▶ TASK STATEMENT: Two lines in the data below mark the range: the one with "Wie wir Geld verdienen (38, 2261)" and the one with "Redaktionelle Richtlinien (41, 2313)". Return both, along with every line between them, exactly.

- - - -

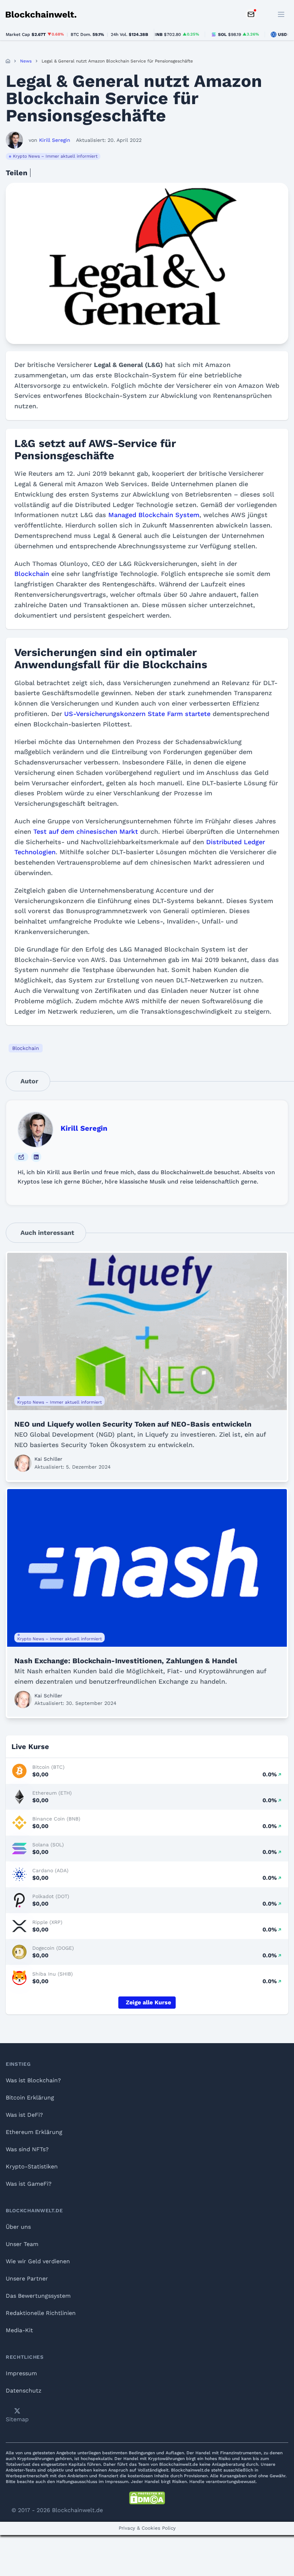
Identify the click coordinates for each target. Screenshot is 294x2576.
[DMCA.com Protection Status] (147, 2498)
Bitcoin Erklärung (30, 2097)
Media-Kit (19, 2330)
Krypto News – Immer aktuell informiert (55, 156)
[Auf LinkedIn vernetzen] (36, 1157)
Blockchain (31, 573)
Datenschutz (24, 2390)
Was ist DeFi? (24, 2114)
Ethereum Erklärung (34, 2132)
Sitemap (17, 2419)
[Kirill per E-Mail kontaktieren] (21, 1157)
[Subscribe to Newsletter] (251, 14)
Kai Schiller (48, 1459)
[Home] (8, 61)
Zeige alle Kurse (148, 2002)
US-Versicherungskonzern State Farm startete (137, 713)
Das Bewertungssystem (38, 2295)
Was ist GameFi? (29, 2183)
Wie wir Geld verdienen (38, 2261)
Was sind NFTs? (27, 2149)
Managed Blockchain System (153, 515)
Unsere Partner (27, 2278)
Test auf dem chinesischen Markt (85, 831)
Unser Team (22, 2244)
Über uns (18, 2226)
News (26, 61)
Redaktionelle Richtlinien (41, 2313)
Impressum (21, 2373)
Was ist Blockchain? (33, 2080)
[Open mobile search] (265, 14)
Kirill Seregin (84, 1128)
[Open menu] (281, 14)
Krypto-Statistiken (32, 2166)
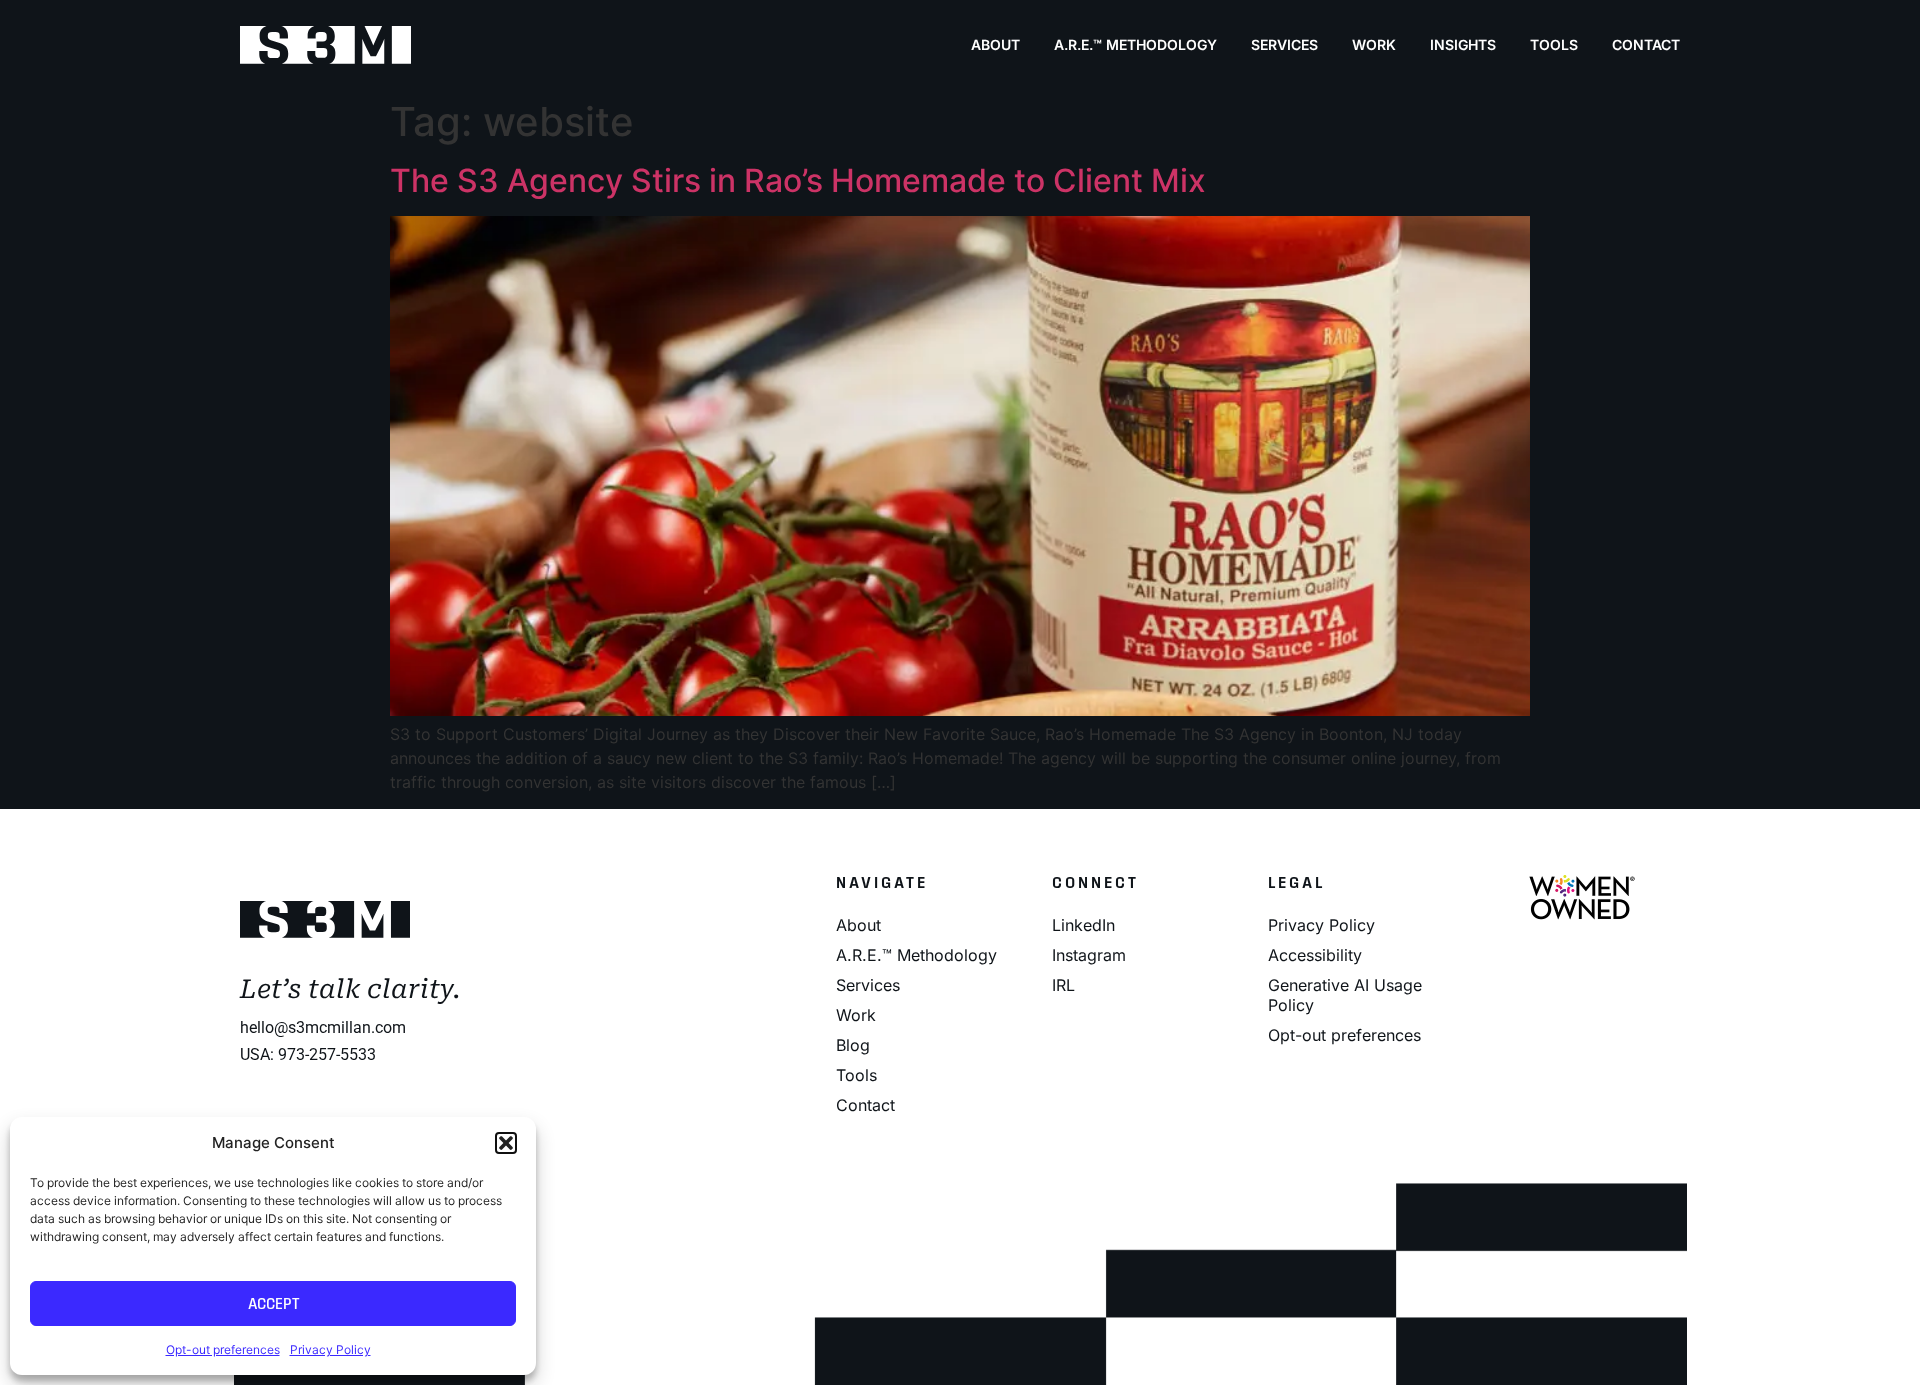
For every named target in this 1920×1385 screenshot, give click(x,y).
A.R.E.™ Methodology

- - - -

▶ RESULT:
Wie wir Geld verdienen (38, 2261)
Was sind NFTs? (27, 2149)
Managed Blockchain System (153, 515)
Unsere Partner (27, 2278)
Test auf dem chinesischen Markt (85, 831)
Unser Team (22, 2244)
Über uns (18, 2226)
News (26, 61)
Redaktionelle Richtlinien (41, 2313)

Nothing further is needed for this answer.